- [WHAT THE TASK REQUIRES]:
Find the line containing "Naam (121, 1520)" in the entries below. Reproduce that line and each one after it to the end, exactly, with no other lines.

>>

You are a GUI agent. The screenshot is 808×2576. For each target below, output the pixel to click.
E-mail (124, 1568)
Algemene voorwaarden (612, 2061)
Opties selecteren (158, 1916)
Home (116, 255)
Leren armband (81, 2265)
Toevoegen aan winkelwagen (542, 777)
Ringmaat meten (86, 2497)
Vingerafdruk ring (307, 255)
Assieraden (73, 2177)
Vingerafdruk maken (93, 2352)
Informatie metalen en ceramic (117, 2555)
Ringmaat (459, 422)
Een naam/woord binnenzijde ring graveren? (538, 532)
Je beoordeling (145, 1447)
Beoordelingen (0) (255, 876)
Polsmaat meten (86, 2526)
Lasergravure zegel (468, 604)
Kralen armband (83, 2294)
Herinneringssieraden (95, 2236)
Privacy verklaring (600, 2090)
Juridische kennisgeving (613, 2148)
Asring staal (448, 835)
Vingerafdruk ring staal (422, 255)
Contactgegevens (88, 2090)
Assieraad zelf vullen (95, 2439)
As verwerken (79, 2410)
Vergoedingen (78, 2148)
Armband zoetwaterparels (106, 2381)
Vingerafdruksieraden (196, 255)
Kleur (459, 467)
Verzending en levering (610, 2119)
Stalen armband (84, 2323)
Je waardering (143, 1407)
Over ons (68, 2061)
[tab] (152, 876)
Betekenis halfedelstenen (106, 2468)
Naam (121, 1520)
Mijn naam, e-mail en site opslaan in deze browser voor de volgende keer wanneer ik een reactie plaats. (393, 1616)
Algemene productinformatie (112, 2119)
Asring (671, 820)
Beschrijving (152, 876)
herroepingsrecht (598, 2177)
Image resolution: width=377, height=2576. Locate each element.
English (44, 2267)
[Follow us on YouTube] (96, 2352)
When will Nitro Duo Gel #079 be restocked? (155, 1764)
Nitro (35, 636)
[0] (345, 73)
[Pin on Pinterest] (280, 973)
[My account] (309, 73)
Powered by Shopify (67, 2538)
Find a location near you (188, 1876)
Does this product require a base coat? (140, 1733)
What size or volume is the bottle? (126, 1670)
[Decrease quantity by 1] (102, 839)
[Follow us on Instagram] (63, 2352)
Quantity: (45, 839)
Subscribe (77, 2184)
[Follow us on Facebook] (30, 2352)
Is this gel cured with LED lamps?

<<

- [EXERCISE RESPONSE]:
Naam (121, 1520)
Mijn naam, e-mail en site opslaan in deze browser voor de volgende keer wanneer ik een reactie plaats. (393, 1616)
Algemene productinformatie (112, 2119)
Asring (671, 820)
Beschrijving (152, 876)
herroepingsrecht (598, 2177)
Image resolution: width=377, height=2576. Locate each element.
English (44, 2267)
[Follow us on YouTube] (96, 2352)
When will Nitro Duo Gel #079 be restocked? (155, 1764)
Nitro (35, 636)
[0] (345, 73)
[Pin on Pinterest] (280, 973)
[My account] (309, 73)
Powered by Shopify (67, 2538)
Find a location near you (188, 1876)
Does this product require a base coat? (140, 1733)
What size or volume is the bottle? (126, 1670)
[Decrease quantity by 1] (102, 839)
[Follow us on Instagram] (63, 2352)
Quantity: (45, 839)
Subscribe (77, 2184)
[Follow us on Facebook] (30, 2352)
Is this gel cured with LED lamps?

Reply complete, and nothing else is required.